Of course, all of these efforts will go to waste if we can’t hold onto the people we recruit. According to a 2023 report from Definitive Healthcare, we had over 15,000 physical therapists leave the workforce between 2021 and 2022—11% of all PTs. Not surprisingly, employee retention was a much-discussed point as we tried to stem the tide of this mass exodus. 

There isn’t a single solution that will fix our problems, but the path to better retention is fairly straightforward: listen to what your employees are telling you via NPS surveys, formal sit-downs, and informal chats. Once you’ve heard them, work to implement those ideas into your practice. 

If you want to retain your teams, start by creating a culture that celebrates the “why” all of us got into the field. Part of that culture means providing transparent and clear communication of goals and expectations, career pathing opportunities, and fair wages with benefits. However, we must also understand that there are differences in the generations and company loyalty is somewhat a thing of the past. Clinics and leaders must have efficient systems in place for recruiting and onboarding to counter the potential loss of providers. I was glad to see that there was less finger-pointing this year discussing retention than in years past, with pragmatism ringing loudly. 

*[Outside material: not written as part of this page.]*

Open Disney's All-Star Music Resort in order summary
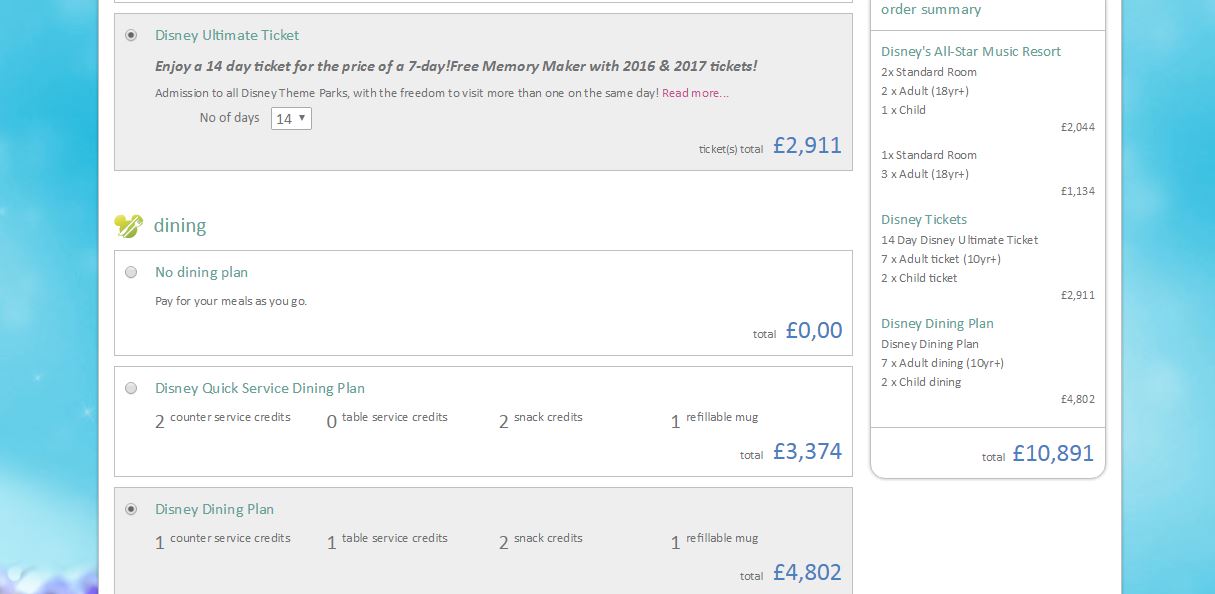The width and height of the screenshot is (1215, 594). (x=970, y=52)
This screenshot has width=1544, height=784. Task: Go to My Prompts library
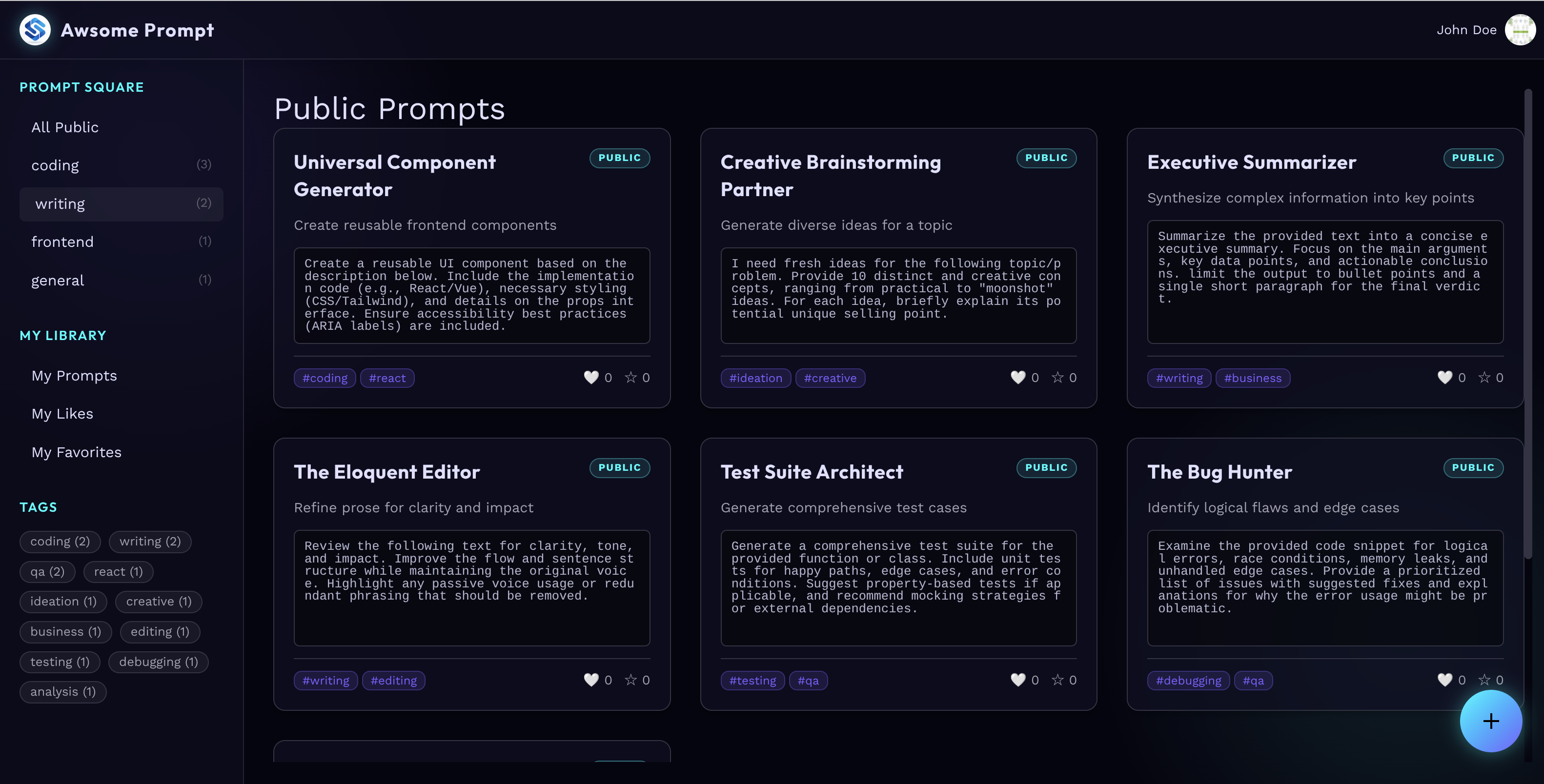(74, 376)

As leaders, we must have great cultures and systems in place for our teams, but also must accept that people will leave and we shouldn’t be surprised when it happens. Building great relationships with your employees will reap the benefits of longer-term employment and the time to prepare for their departure should they decide it's time to move on. Admittedly, that’s all easier said than done sometimes. But, most discussions centered around the importance of communication and the human need to feel heard. Something as simple as re-examining maternity and paternity leave or providing flexibility in work schedules to accommodate therapists becoming parents can be the difference in retaining a previously loyal employee.  It's not rocket science, but it does take intention, time, and willingness to make accommodations or changes to policies that may have been in place for many years.  We do this for our patients all the time - the same care and thoughtfulness should be considered within our workforce.

Graham Sessions is vital as a forum for discussing big ideas in a space where everyone feels safe sharing their opinions, and our profession isn’t short on smart, passionate people with innovative minds wanting to better the physical therapy profession. As a do-er, it can be a bit frustrating discussing the big ideas without specifically hashing out solutions. But, the Graham Session is meant to be the spark for innovation. 

Along with the amazing personal connections made and reinvigorated passion and faith in our profession, this year’s big takeaway from Graham Sessions for me was that we must recognize the need to embrace technology and improved workflows to work smarter. We have worked ourselves into burnout, and it's time to take a page out of the PE playbook and find the operational efficiencies to meet the growing demand for our services. But, we must do it collectively and swiftly as the consumer’s attention span is short and they have and will continue to move on to other providers who are willing to serve their needs. 

I love being a PT, but the education and job duties that I had, especially during the early years of my career, may not be what the future should hold for our new grads moving forward. Let’s all make some time during our week to dedicate ourselves to innovation and forward-thinking—the future of our profession depends on it. Put down those umbrellas and let’s start dancing in the rain.